Each Order bestows Parental Rights and Responsibilities (PRRs) for a child on an adult who had not held these. They are both private law Orders under the Children (Scotland) Act 1995. Any decision by a Court will be based on three broad principles, namely:
(i) The child’s welfare is paramount;
(ii) No Order will be made unless it is better for the child for such an Order to be put in place;
(iii) Have regard to the views of the child, taking account of their age and maturity as far as is practicable. The child must be given an opportunity to indicate whether they wish to express them and given an opportunity to do so.
Kinship Care Order
A person can apply to acquire some or all PRRs under Section 11 of the Act. Not every Order under S 11 is automatically a Kinship Care Order. The Children and Young People (Scotland) Act 2014 S.72(2) defines who is a Kinship Carer as a person who, when the Order was made, was related to the child or had some relationship or connection with the child.
It may be that the Court, in granting some PRRs to the Kinship Carer will deprive another person with PRRs of some of their rights and responsibilities.
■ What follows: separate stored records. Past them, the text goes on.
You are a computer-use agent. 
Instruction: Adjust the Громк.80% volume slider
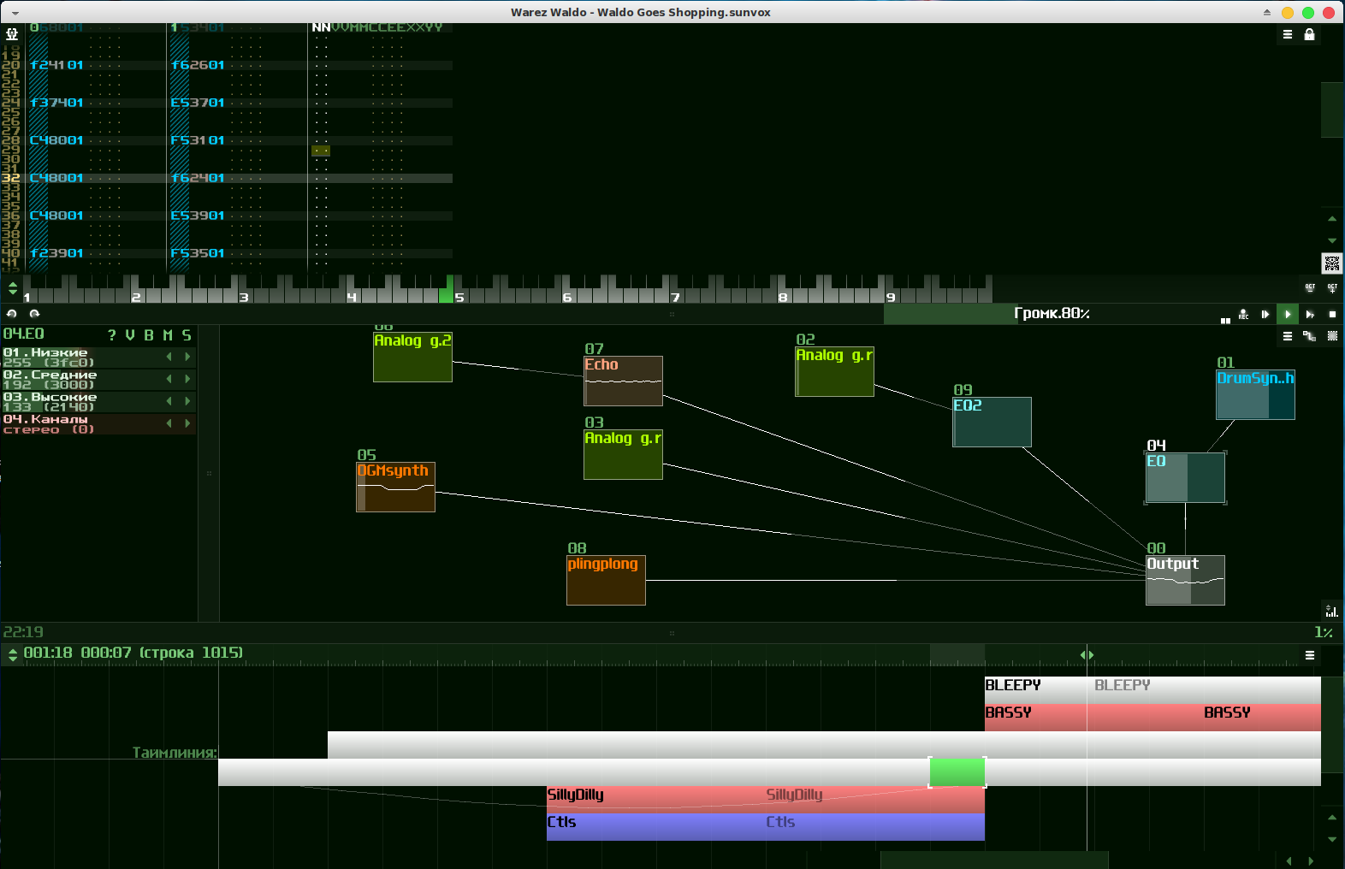click(1051, 314)
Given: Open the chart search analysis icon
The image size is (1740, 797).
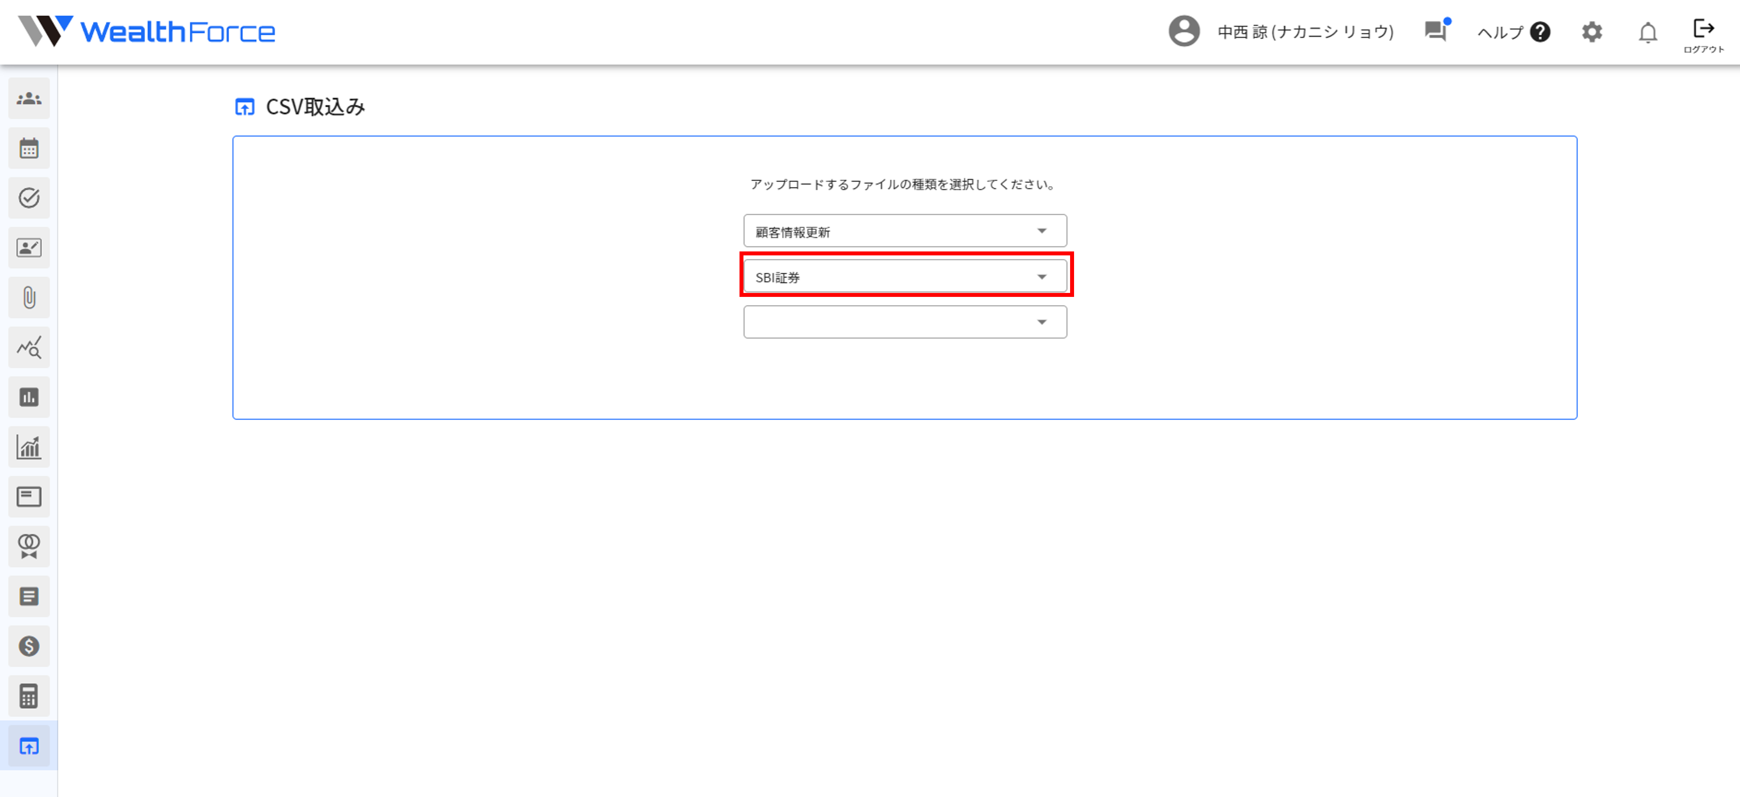Looking at the screenshot, I should [x=28, y=347].
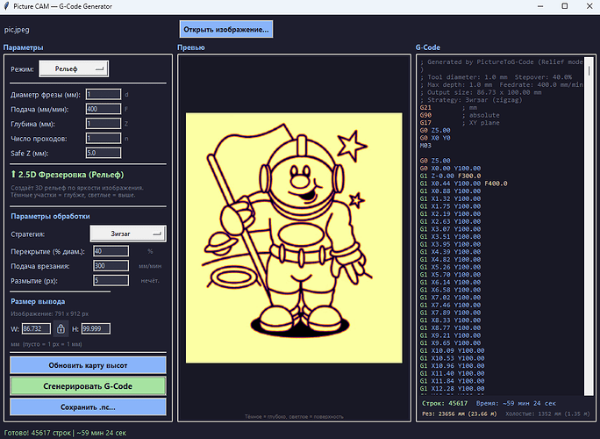Click the up arrow beside 2.5D Фрезеровка

13,175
For example, where a grandparent wants their grandchild to live with them but the child’s father does not, this then the Court can grant to the grandparents the right of determining the child’s residence. This deprives the father of this fundamental right that he would normally have.
Under Section 7 of the Act, where a parent dies they can “bequeath” to another adult any PRRs they held at the time of their death. Their intentions will have been set out in their Will or a signed specific agreement. There is no need for the Guardian to apply to the Court for these PRRs but the appointment will not take effect until accepted, either expressly or by that person acting in a way which demonstrates their intention to assume the role of Guardian. Someone may also apply to the Court to become a Guardian.
Where another parent or (anyone else with PRRs) to the child is still alive, their rights will not be altered by the appointment of a Guardian. This means that it is up to all parents and guardians to agree what is best for a child; where this cannot be done, the Court may make a decision about this. Under Section 11 of the 1995 Act, the Court can specify which parental responsibilities are imposed and which parental rights are conferred on the guardian.
Once a person becomes a Guardian under Section 7, this will continue until:
(i) the death of the child or Guardian;
(ii) the child is 18 years of age;
(iii) a Court terminates the Order under S.11 of this Act.
The Children and Young People (Scotland) Act 2014 specifically recognises the role of legal Guardians who care for children and the potential requirement of kinship care assistance for Guardians and those eligible children in their care.
The 2014 Act provides that a person who has been appointed as a Guardian under Section 7 of the 1995 Act in relation to an eligible child is to qualify for kinship care assistance. Kinship care assistance is also to be made available to the eligible child who has a Guardian.